Around 30 percent, or 4.5 crore, of the country's population live in urban areas, which will increase to over 50 percent in 2047, said urban planning expert Prof Nazrul Islam.
He said the economic growth increased due to urbanisation as urban areas generated 65 percent of Bangladesh's GDP but open space, greeneries, and waterbodies should be protected at the same time.
The two-day Urban Dialogue 2015, organised by Urban INGO Forum Bangladesh and the disaster science and management department of Dhaka University, started at the university's senate building yesterday.
Stressing the need for planned urbanisation, Prof Sheikh Tawhidul Islam of Jahangirnagar University said in his keynote paper that urbanisation occurred in an unplanned way in Bangladesh over the last three or four decades.

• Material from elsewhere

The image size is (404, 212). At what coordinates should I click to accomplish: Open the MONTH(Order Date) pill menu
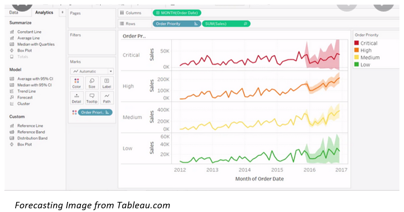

He said planned urbanisation started in the 1950s in cities like Dhaka, Khulna, Rangpur, Mymensingh but later unplanned developed dominated and the poor people from the surrounding rural areas crammed into the cities.
Widening inequality in resource allocation and benefit sharing, especially in rural settings, coupled with disasters, prompted the poor to migrate to urban areas, Tawhidul said.

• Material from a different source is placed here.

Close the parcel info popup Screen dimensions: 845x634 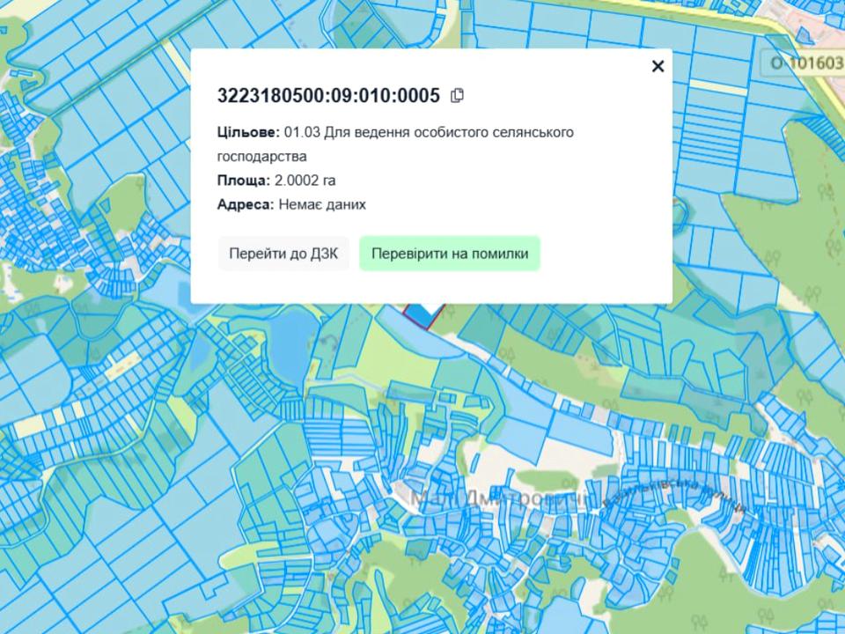click(658, 66)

Stressing the need for incorporating disaster risk reduction (DRR) issues in plans, he said the current urban planning process, especially the master plans and related strategic documents, got limited space to accommodate DRR measures since the objectives of urban planning or management were not sufficiently aligned with reducing disaster risks.
Speaking as chief gust, State Minister for Finance MA Mannan said development would happen certainly but it was necessary to ensure justice, equal distribution and fixing priorities.
Prof Dr Nasreen Ahmad, pro-vice chancellor of DU; Shahidullah Mia, additional secretary of the disaster management and relief ministry; and Wilfred Sikukula, senior filed operations director, World Vision Bangladesh, addressed the dialogue, and it was chaired by John A Armstrong, national director of the Habitat for Humanity.